Qu’aurait-il fallu pour que Google y trouve son compte ?

Que le prototype sorte de terre et devienne une vitrine mondiale. Que prenne vie leur modèle de gestion et de gouvernance des données, pensé pour être duplicable dans toutes les cultures. Ils espéraient un prototype à l’échelle 1, et pouvoir le déployer partout dans le monde. Il faut quand même souligner qu’il s’agissait d’un vrai projet urbain, avec des immeubles révolutionnaires dans leur conception, un système de distribution de l’énergie très sophistiqué, tout comme le traitement des déchets, de multiples capteurs IoT… Bout à bout, tout cela formait un concentré d’innovations technologiques, de conception, d’architecture absolument bluffant. Peu d’acteurs sont capables de dépenser 50 millions de dollars pour faire un état de l’art et même plus à l’échelle 1 !

Pour autant, vous avez pris parti et vous estimez que ce n’est pas Google qui doit gérer les villes ?

C’est vrai ; j’aurais adoré voir ce quartier fonctionner en vrai, mais j’aurais détesté y habiter ! J’estime, tout comme une partie des opposants au projet, que ce n’est pas le métier d’un géant du numérique de gérer de grandes fonctions urbaines.
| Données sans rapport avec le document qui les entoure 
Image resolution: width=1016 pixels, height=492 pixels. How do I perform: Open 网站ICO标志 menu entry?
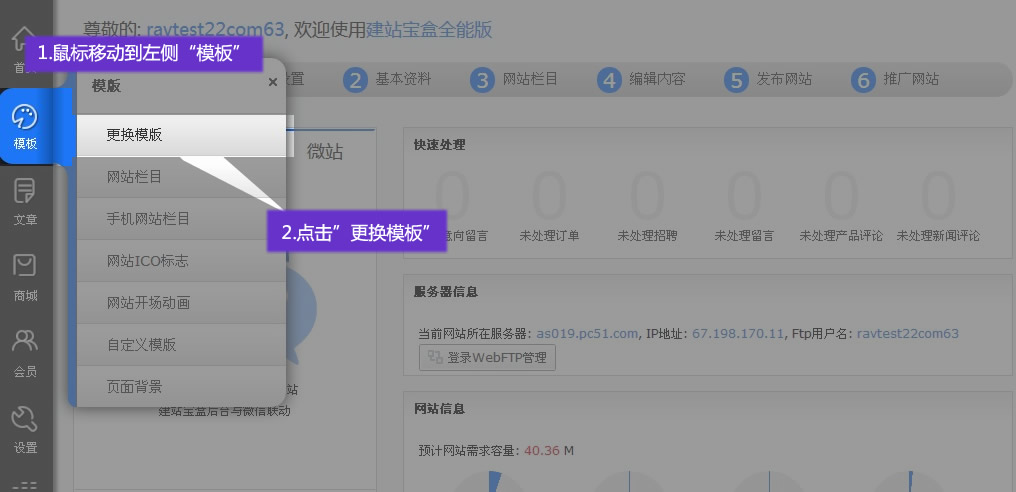pyautogui.click(x=181, y=261)
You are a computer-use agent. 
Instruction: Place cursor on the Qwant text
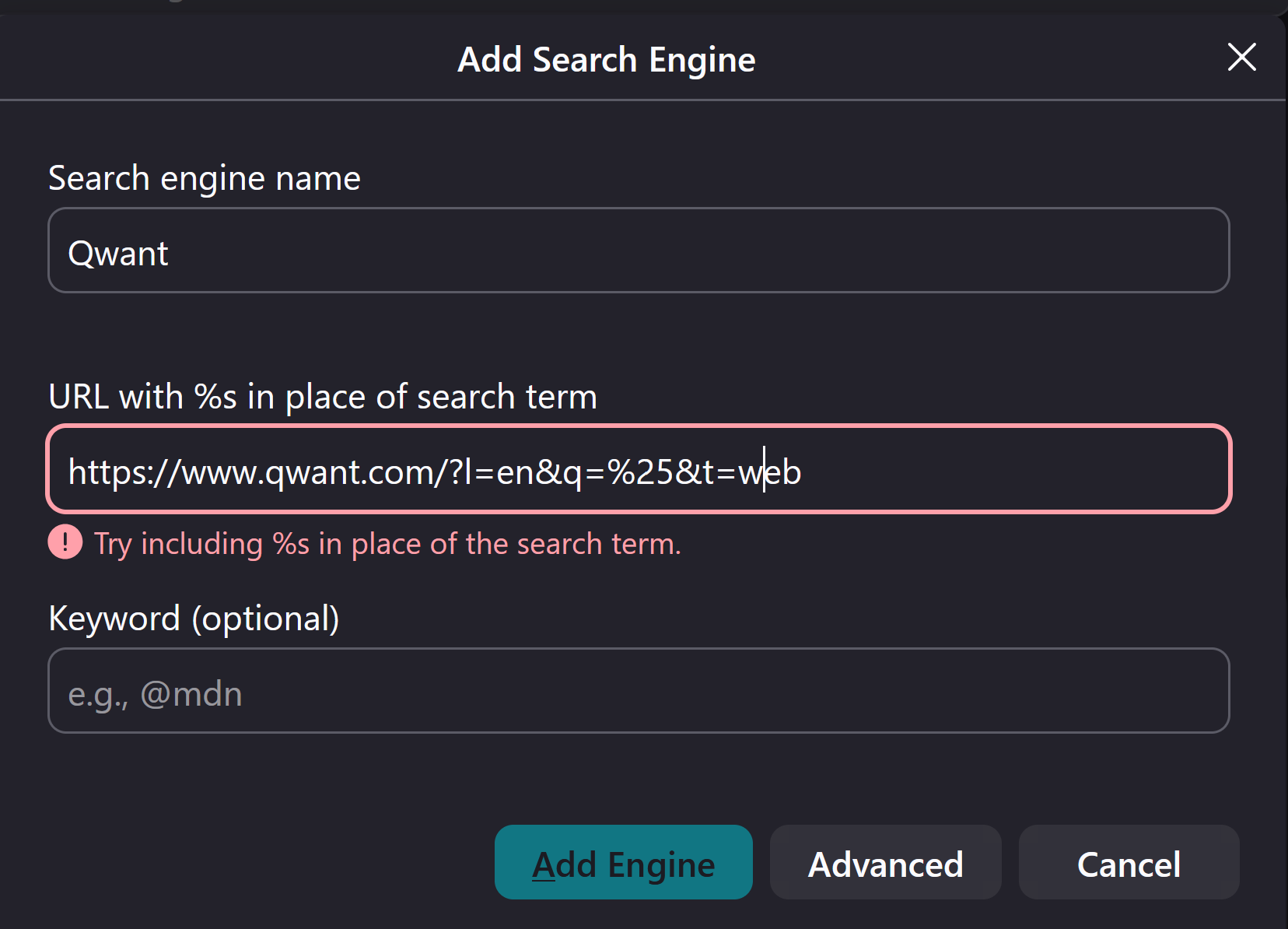(118, 254)
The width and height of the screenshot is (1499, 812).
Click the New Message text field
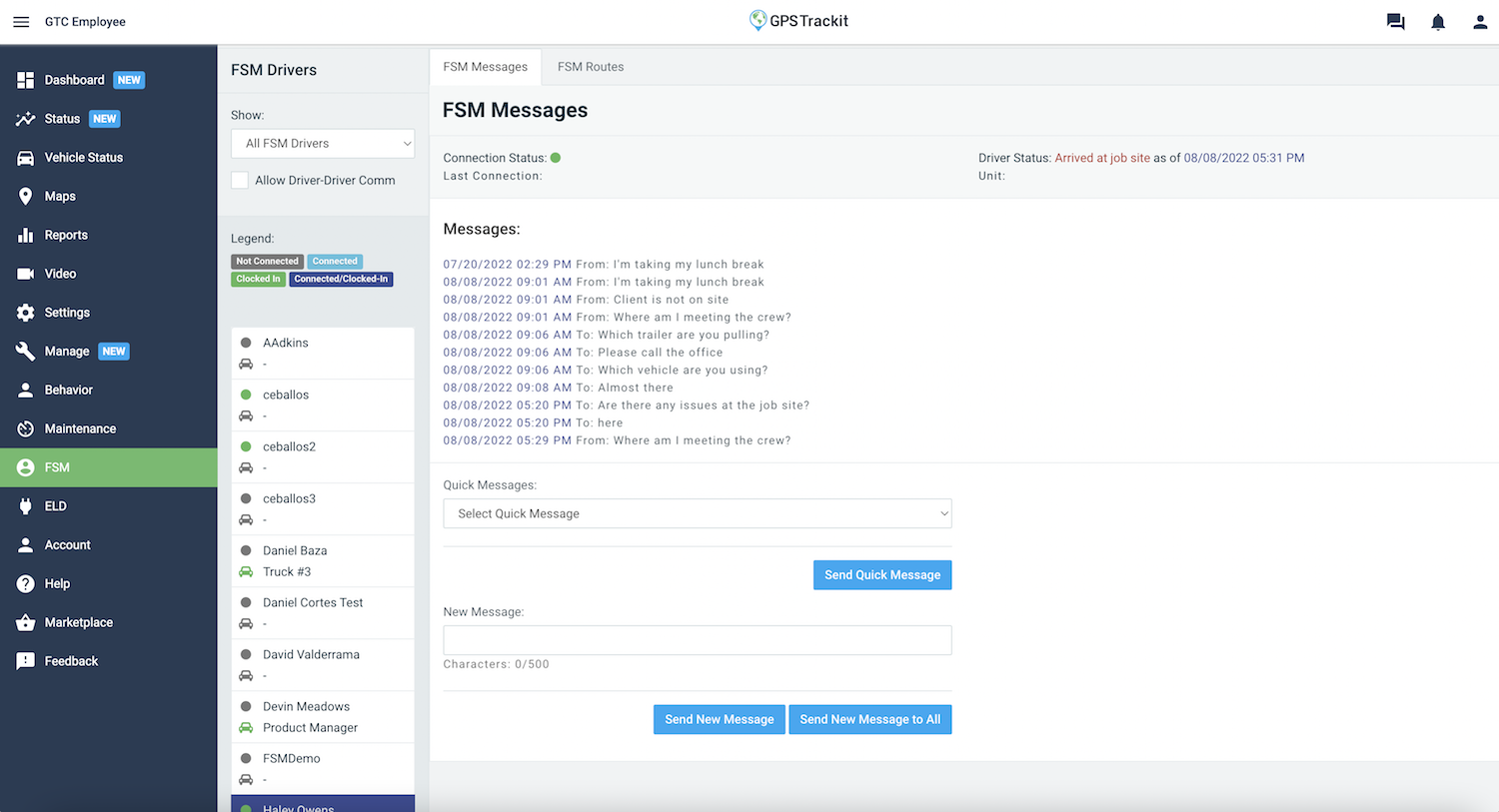[x=697, y=640]
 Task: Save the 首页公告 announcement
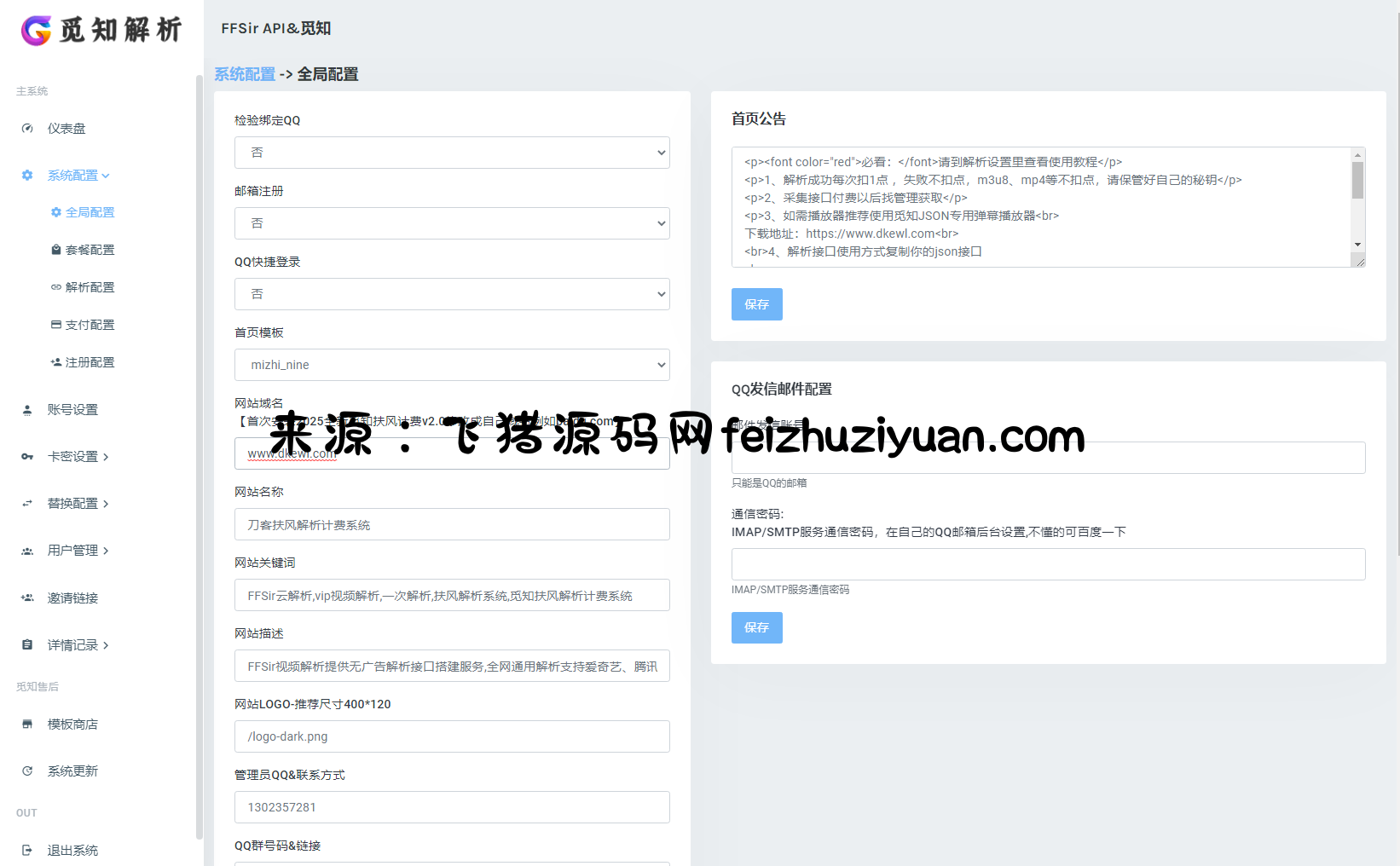point(756,304)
Imaginer un quartier, son fonctionnement, les transports, les déchets, ce sont des métiers au temps long. Tandis que Google invente un modèle et le colle quelque part : ils n’ont pas cette notion dans leur culture d’entreprise.
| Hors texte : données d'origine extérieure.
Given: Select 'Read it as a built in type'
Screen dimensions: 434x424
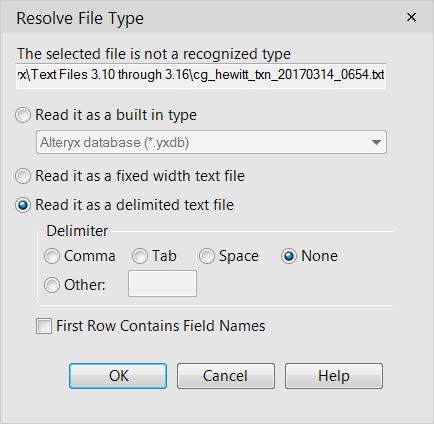Looking at the screenshot, I should click(23, 115).
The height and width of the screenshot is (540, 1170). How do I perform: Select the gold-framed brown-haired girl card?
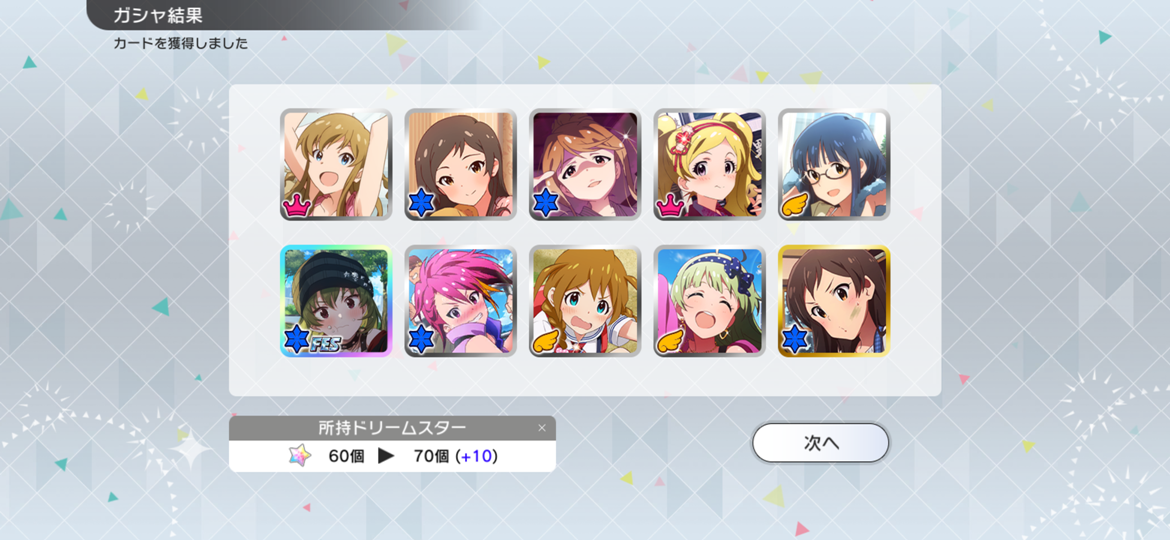(x=834, y=301)
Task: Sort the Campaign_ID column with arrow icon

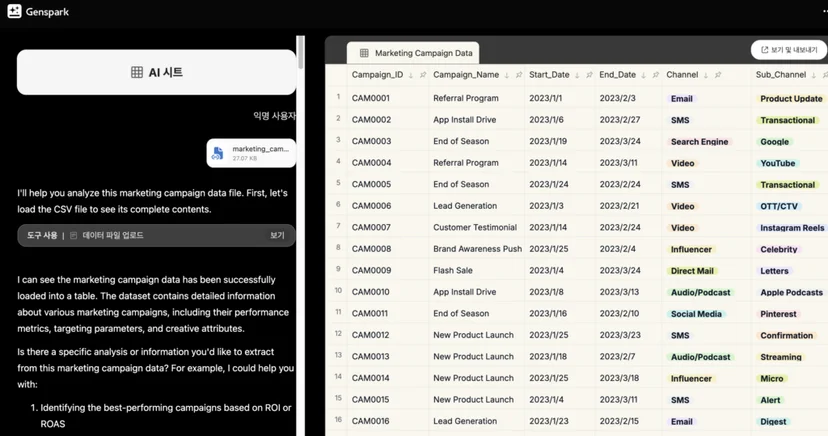Action: 411,75
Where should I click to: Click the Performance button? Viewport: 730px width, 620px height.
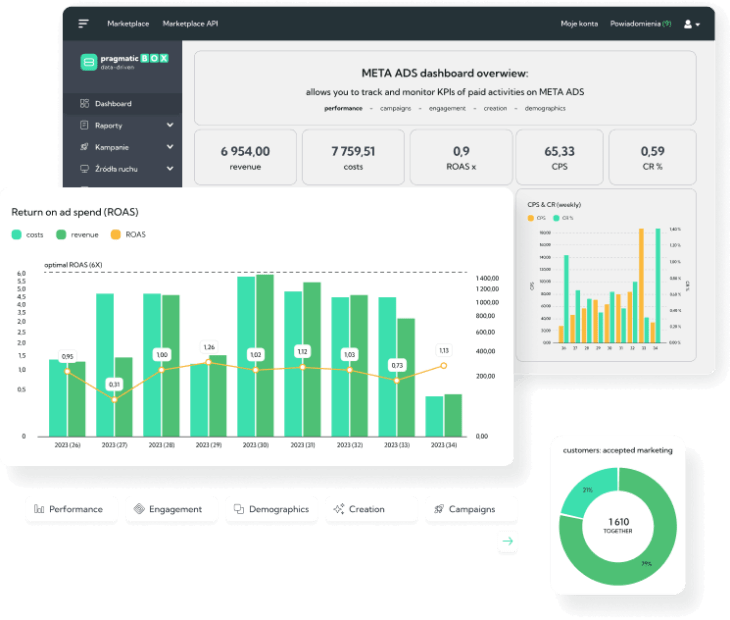pyautogui.click(x=69, y=509)
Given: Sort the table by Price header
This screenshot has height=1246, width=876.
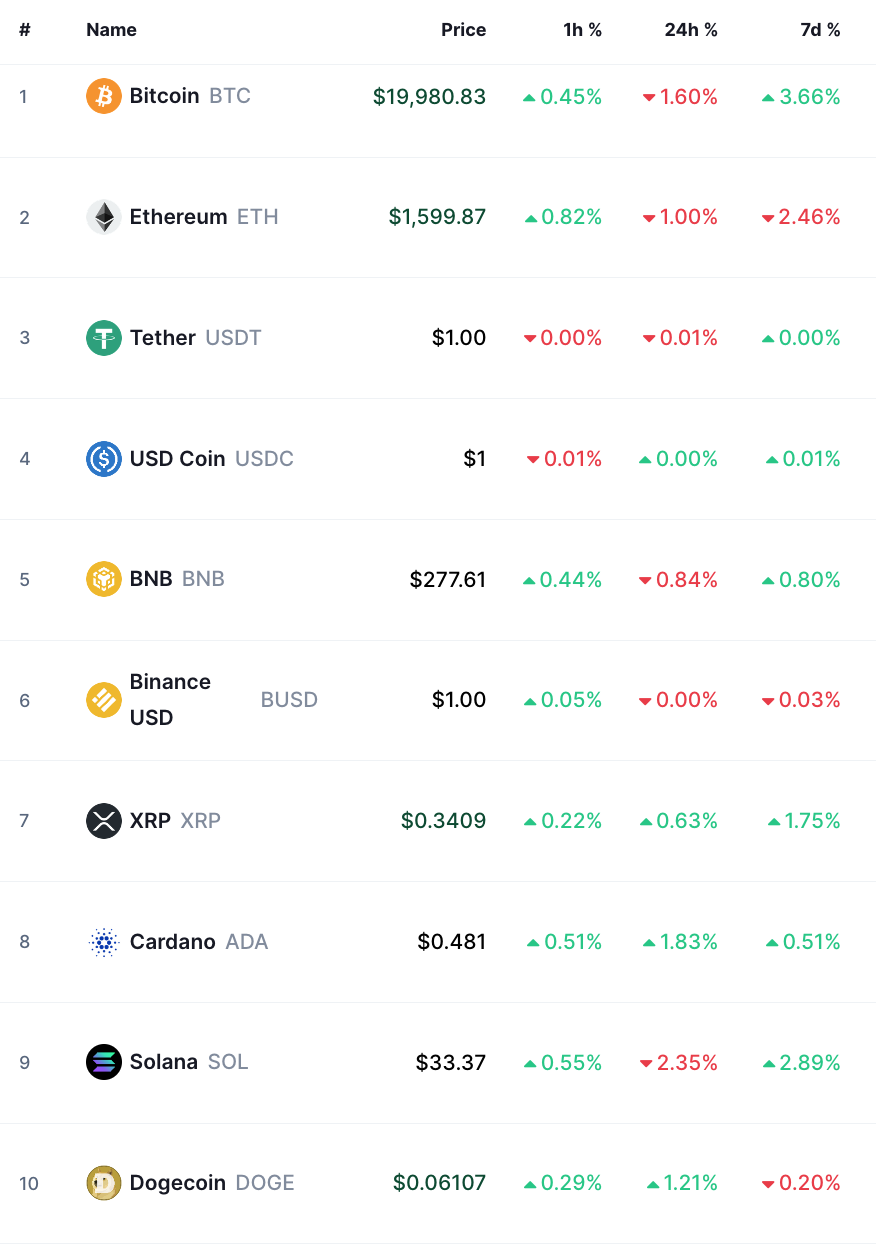Looking at the screenshot, I should point(463,30).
Quels sont les risques inhérents à une telle approche ?

Grâce à leur force de calcul et l’utilisation des données, ils imaginent pouvoir construire à partir de rien un système qui défende l’intérêt général. Or, l’intérêt général doit être décidé par les citoyens, notamment via la politique et les élections ; ce n’est pas à un opérateur privé, aussi brillant soit-il, d’imposer un modèle. C’est donc un problème démocratique. De plus, faire confiance à l’IA et les data pour connaître les comportements humains, les modéliser et même les optimiser ne concourt pas à l’intérêt général. C’est l’exemple de Waze ; faire gagner quelques minutes à des automobilistes individuellement n’engendre pas un gain collectif, il n’y a qu’à voir certaines zones pavillonnaires ou de sorties d’écoles d’un seul coup envahies de voitures. Ou bien, aux Etats-Unis, les études sur Uber et Lyft qui montrent qu’en réalité, en satisfaisant à des demandes individuelles, ces opérateurs ont engorgé la circulation et généré une pollution supplémentaire. Quoi qu’ils en disent, ces géants du numérique, lorsqu’ils investissent, traitent nos comportements d’habitants et de citoyens comme des comportements de consommateurs.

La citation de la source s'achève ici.